Extrait de page:
------
Dygest vous propose des résumés selectionnés et vulgarisés par la communauté universitaire.
Voici le résumé de l'un d'entre eux.
de Nathalie Achard
Le monde actuel semble envahi par la violence. Violence physique, verbale, psychologique, parfois institutionnelle, se manifestent dans les comportements sexistes, dans la casse sociale qui engendre la pauvreté, dans les replis identitaires qui voient s’affronter des camps aux positions irréconciliables. Or, la violence engendre la violence, car elle est sans issue : elle empêche tout dialogue en sclérosant les antagonismes et en empêchant toute communication vraie. Comment, alors, communiquer par-delà la révolte et la colère qui nous animent ? C’est à cette réponse que répond Nathalie Achard dans ce livre, en proposant une démarche qui consiste à aller vers l’autre en cessant de le considérer comme un ennemi.
Cela semble une évidence : la communication est un outil essentiel lorsque l’on veut éviter le recours à la violence. Cependant, la communication peut aussi devenir elle-même violence lorsqu’elle devient un moyen pour émettre un jugement et déconsidérer les opinions d’autrui. Dans cet ouvrage, Nathalie Achard s’interroge : qu’est-ce qu’un jugement, si ce n’est une façon agressive de manifester que nos besoins fondamentaux ne sont pas satisfaits ?
Pour éviter la communication violente, il faut donc initier un échange dénué de tout jugement et se focaliser sur l’expression de nos besoins, en nous ouvrant également à ceux des individus qui nous font face et ne partagent pas nos opinions. Cela ne signifie pas que nous sommes faibles et que nous abdiquons nos valeurs ; cela nous donne simplement l’opportunité de parvenir à de vrais consensus, dans l’acceptation de nos besoins réciproques.
La communication permet-elle d’éviter la violence ? À priori, la réponse est oui. Choisir de discuter avec une personne hostile, plutôt que de sortir le poing ou mêmes les armes, ouvre la voie à la discussion, la négociation et, peut-être, à la résolution du conflit. Nathalie Achard donne l’exemple des Indiens kogis, qui vivent en Colombie.
------
Objectif A: D'après le résumé consacré à la communication sans violence, quel peuple Nathalie Achard prend-elle en exemple ?
Objectif B: Reformulez plus brièvement le paragraphe de l'extrait de page qui commence par « Pour éviter la communication violente ».
Objectif C: Énumérez toutes les formes de violence que l'extrait de page nomme dans la phrase commençant par « Violence physique ».
Les lignes qui viennent ensuite forment un matériau indépendant de l'extrait de page.

Lignes de données:
------
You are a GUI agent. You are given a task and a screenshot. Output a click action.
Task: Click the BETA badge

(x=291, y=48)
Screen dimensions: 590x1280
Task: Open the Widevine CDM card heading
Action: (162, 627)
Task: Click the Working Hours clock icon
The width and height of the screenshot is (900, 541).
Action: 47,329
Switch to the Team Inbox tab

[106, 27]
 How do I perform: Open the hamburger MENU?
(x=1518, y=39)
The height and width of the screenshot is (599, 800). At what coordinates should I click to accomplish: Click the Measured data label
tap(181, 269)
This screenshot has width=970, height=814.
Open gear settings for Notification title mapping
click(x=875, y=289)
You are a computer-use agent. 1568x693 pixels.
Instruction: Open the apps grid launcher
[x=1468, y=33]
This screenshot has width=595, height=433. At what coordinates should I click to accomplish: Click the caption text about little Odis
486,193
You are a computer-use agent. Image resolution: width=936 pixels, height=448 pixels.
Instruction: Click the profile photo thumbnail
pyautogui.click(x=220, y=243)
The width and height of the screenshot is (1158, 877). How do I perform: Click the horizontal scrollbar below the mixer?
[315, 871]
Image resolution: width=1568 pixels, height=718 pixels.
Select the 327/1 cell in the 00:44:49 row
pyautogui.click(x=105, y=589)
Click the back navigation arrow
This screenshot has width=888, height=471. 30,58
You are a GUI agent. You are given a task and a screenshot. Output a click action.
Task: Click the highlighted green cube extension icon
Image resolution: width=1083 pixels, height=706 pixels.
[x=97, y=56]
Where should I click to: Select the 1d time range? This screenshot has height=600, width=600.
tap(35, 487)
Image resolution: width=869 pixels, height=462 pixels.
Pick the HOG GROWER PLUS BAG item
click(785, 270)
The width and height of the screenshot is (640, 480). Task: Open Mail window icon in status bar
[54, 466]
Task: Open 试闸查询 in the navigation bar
------
Réponse finale A: Les Indiens kogis, qui vivent en Colombie.

Réponse finale B: Pour sortir de la communication violente, il faut engager un échange sans jugement, centré sur l'expression de nos besoins et ouvert à ceux des personnes qui ne partagent pas nos opinions. Ce n'est ni une faiblesse ni un renoncement à nos valeurs, mais un moyen d'atteindre de vrais consensus fondés sur l'acceptation mutuelle des besoins.

Réponse finale C:
- physique
- verbale
- psychologique
- institutionnelle